__Exercise passage__:
Hack-victim Coincheck gets new Japanese license: Nikkei is reporting that Japan’s Coincheck is to get its license back after suffering a $530 million hack in January, one of the biggest in crypto history. Reuters reports that Coincheck, which says it repaid about $400 million to investors, had been operating on a provisional basis since the hack and in that time has twice been ordered by the Japanese regulator to improve its internal controls. In April, Monex, Japan’s third-largest online brokerage, completed a $32 million acquisition of Coincheck and this reportedly led to an improvement in governance.
Asia’s mainstream crypto ambitions face insurance hurdles: Reuters is reporting that Asian exchanges and traders both face the risk of hacks and thefts and do not have the requisite insurance to deal with losses. Industry insiders say getting the buy-in from insurers would allow the industry to attract investment from mainstream asset managers. “Most institutionally minded crypto firms want to buy proper insurance, and in many cases, getting adequate insurance coverage is a regulatory or legal requirement,” Henri Arslanian, PwC fintech and crypto leader for Asia, told Reuters. “However, getting such coverage is almost impossible despite their best efforts.”

__Source material__:
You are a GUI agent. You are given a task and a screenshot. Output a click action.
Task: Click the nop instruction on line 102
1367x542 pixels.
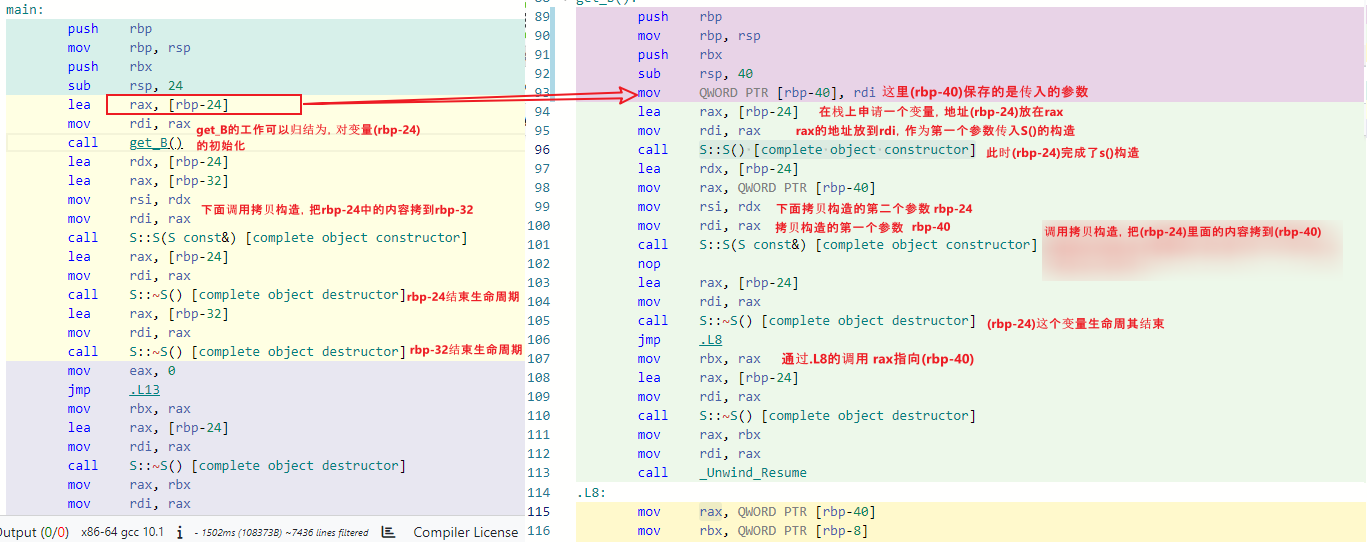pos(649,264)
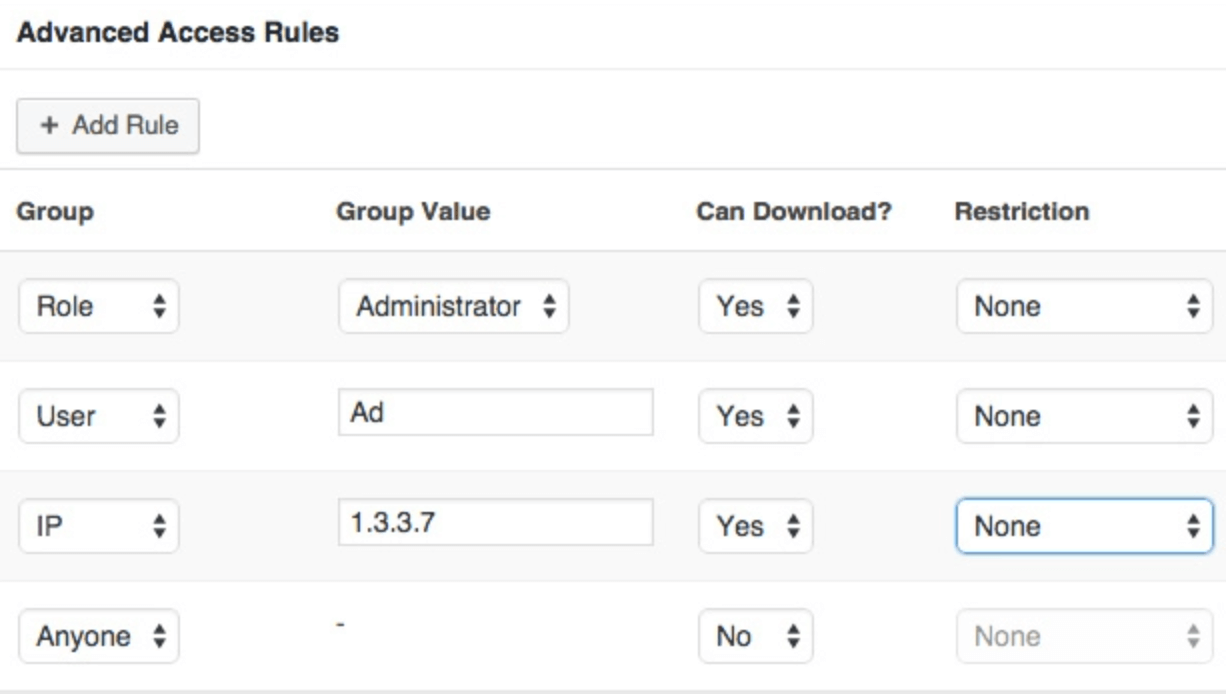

__Your tasks__:
(a) List every dollar amount mentioned in the crypto news briefs.
(b) Write out the part of the crypto news briefs between "Hack-victim Coincheck gets" and "improvement in governance.", inclusive.
The material comes from a source unrelated to the crypto news briefs.

__Answers to each task__:
(a) $530 million, $400 million, $32 million

(b)
Hack-victim Coincheck gets new Japanese license: Nikkei is reporting that Japan’s Coincheck is to get its license back after suffering a $530 million hack in January, one of the biggest in crypto history. Reuters reports that Coincheck, which says it repaid about $400 million to investors, had been operating on a provisional basis since the hack and in that time has twice been ordered by the Japanese regulator to improve its internal controls. In April, Monex, Japan’s third-largest online brokerage, completed a $32 million acquisition of Coincheck and this reportedly led to an improvement in governance.